ACTIVITY | Copy the entries word for word. Keep the pictures out.

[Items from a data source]
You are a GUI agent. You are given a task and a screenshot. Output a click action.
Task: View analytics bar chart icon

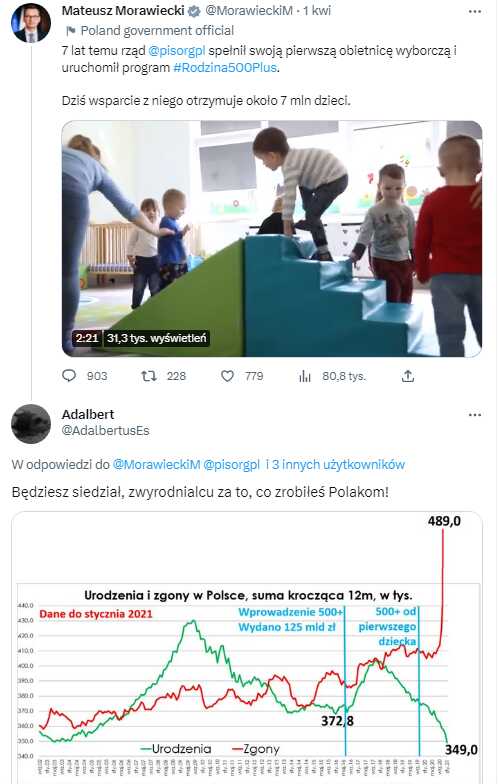click(x=305, y=376)
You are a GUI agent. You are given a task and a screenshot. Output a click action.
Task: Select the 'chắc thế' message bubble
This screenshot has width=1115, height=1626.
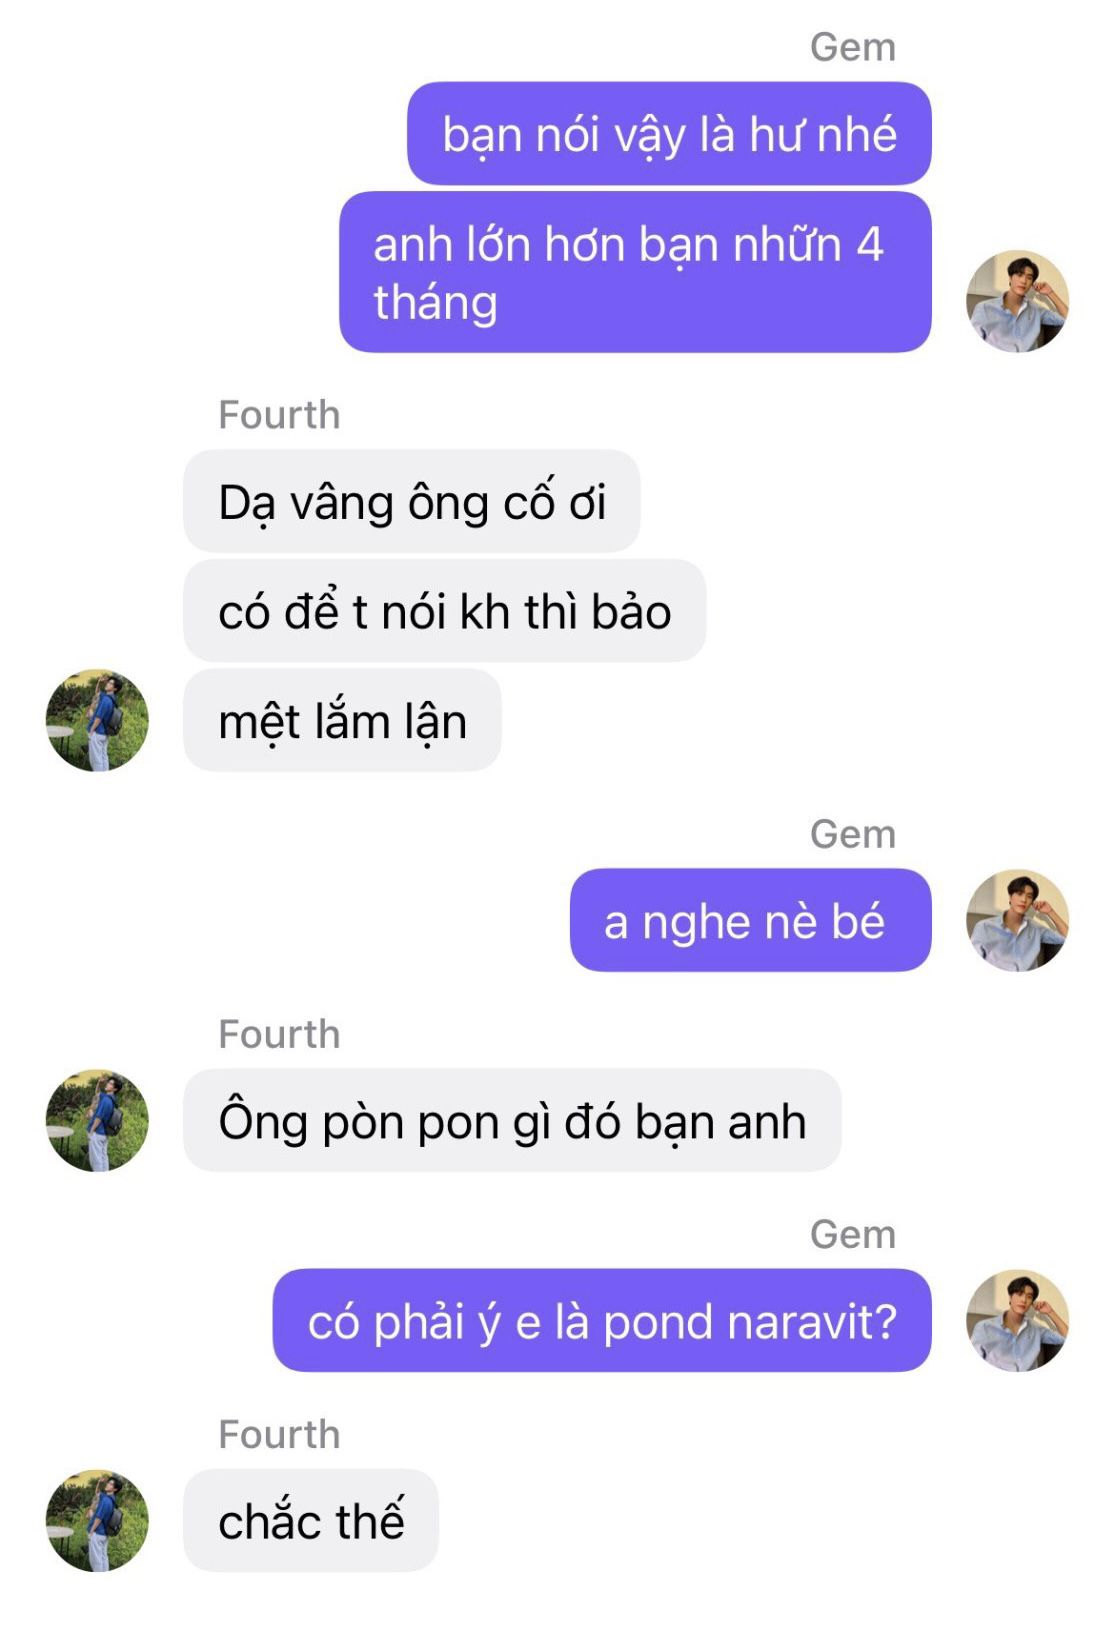click(x=311, y=1520)
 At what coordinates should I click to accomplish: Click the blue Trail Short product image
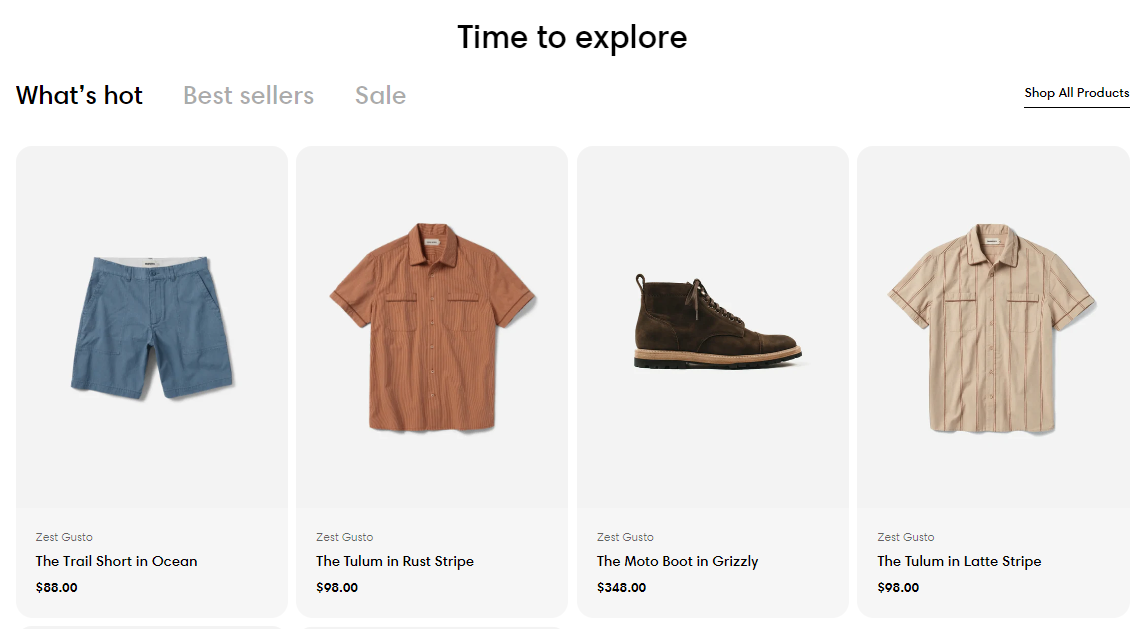point(152,327)
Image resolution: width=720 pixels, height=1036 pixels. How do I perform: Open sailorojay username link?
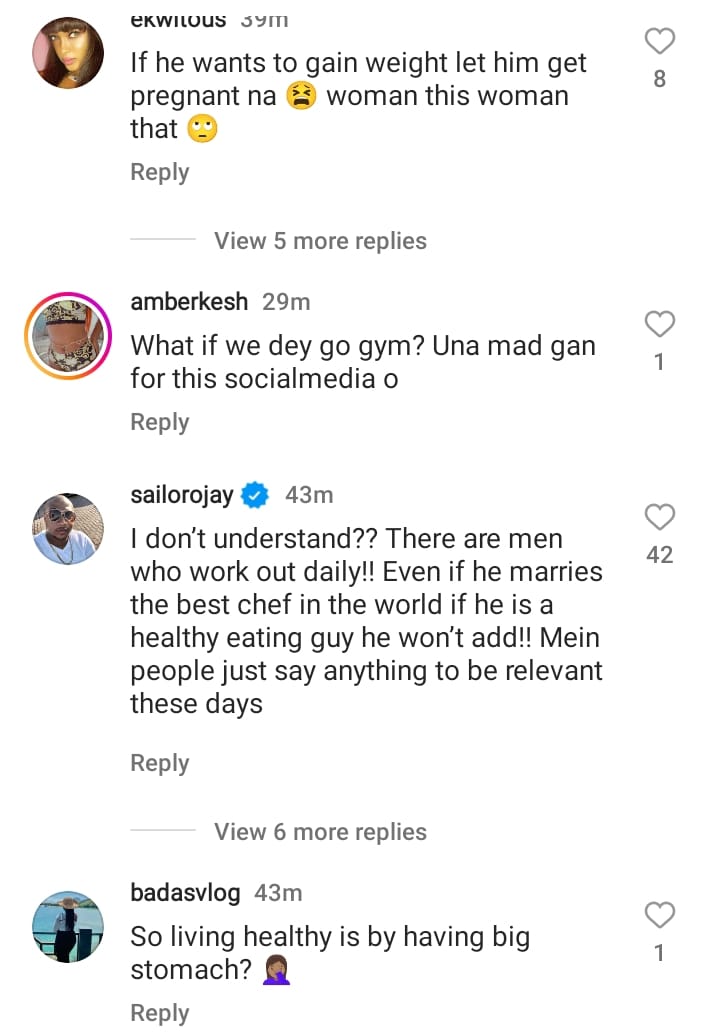[183, 494]
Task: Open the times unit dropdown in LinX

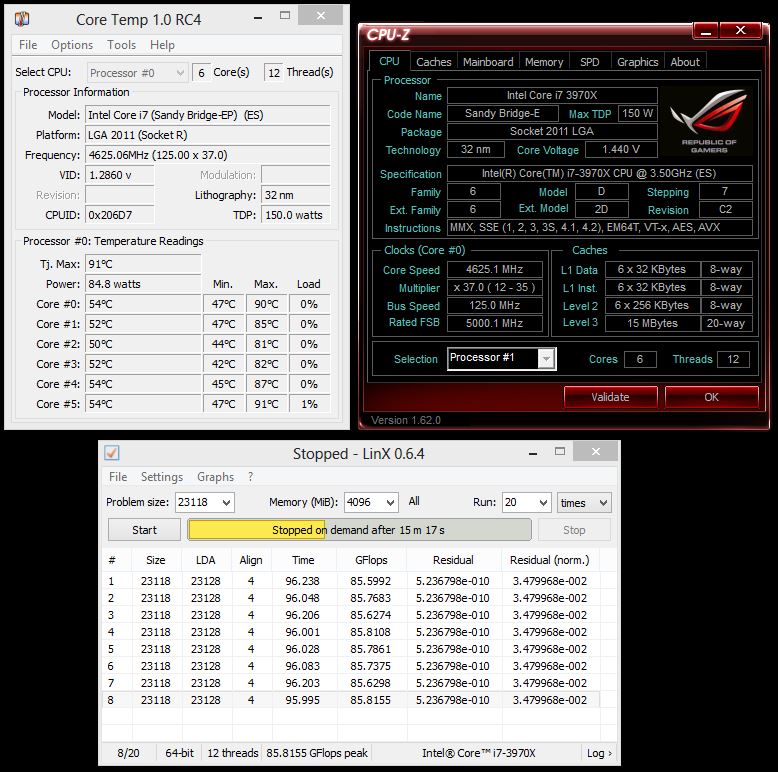Action: point(585,502)
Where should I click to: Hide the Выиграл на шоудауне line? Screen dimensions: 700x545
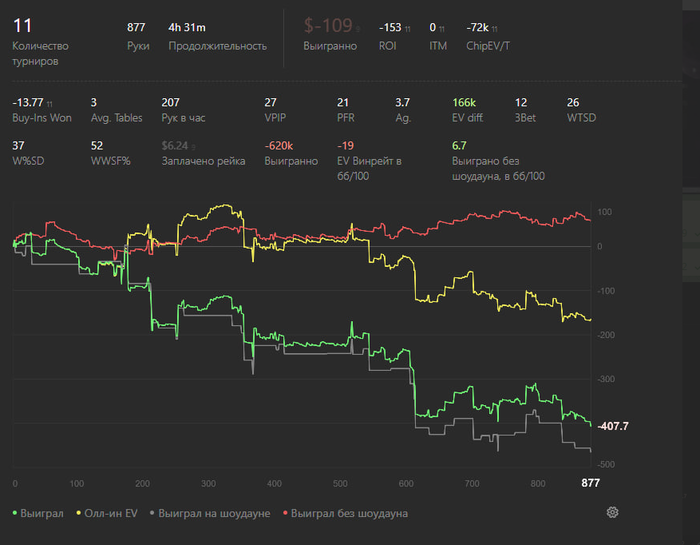coord(212,513)

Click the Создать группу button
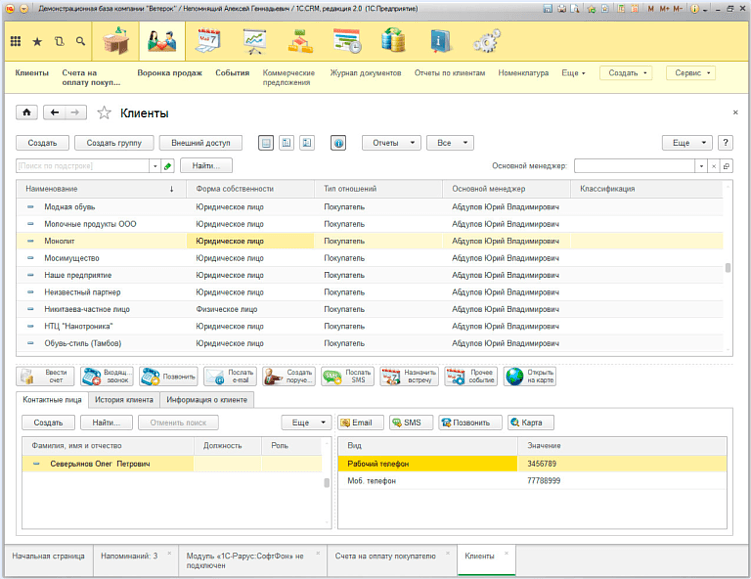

WRITTEN RESPONSE |
You are a GUI agent. You are given a task and a screenshot. Output a click action.
Task: View analytics bar chart icon

click(x=305, y=376)
You are a GUI agent. You are given a task and a screenshot. Output a click action.
Task: Select the 'chắc thế' message bubble
This screenshot has width=1115, height=1626.
click(x=311, y=1520)
 At what coordinates should I click to accomplish: Click the blue Trail Short product image
point(152,327)
Image resolution: width=720 pixels, height=1036 pixels. How do I perform: Open sailorojay username link?
[183, 494]
Task: Open the times unit dropdown in LinX

Action: point(585,502)
Where should I click to: Hide the Выиграл на шоудауне line? Screen dimensions: 700x545
coord(212,513)

Click the Создать группу button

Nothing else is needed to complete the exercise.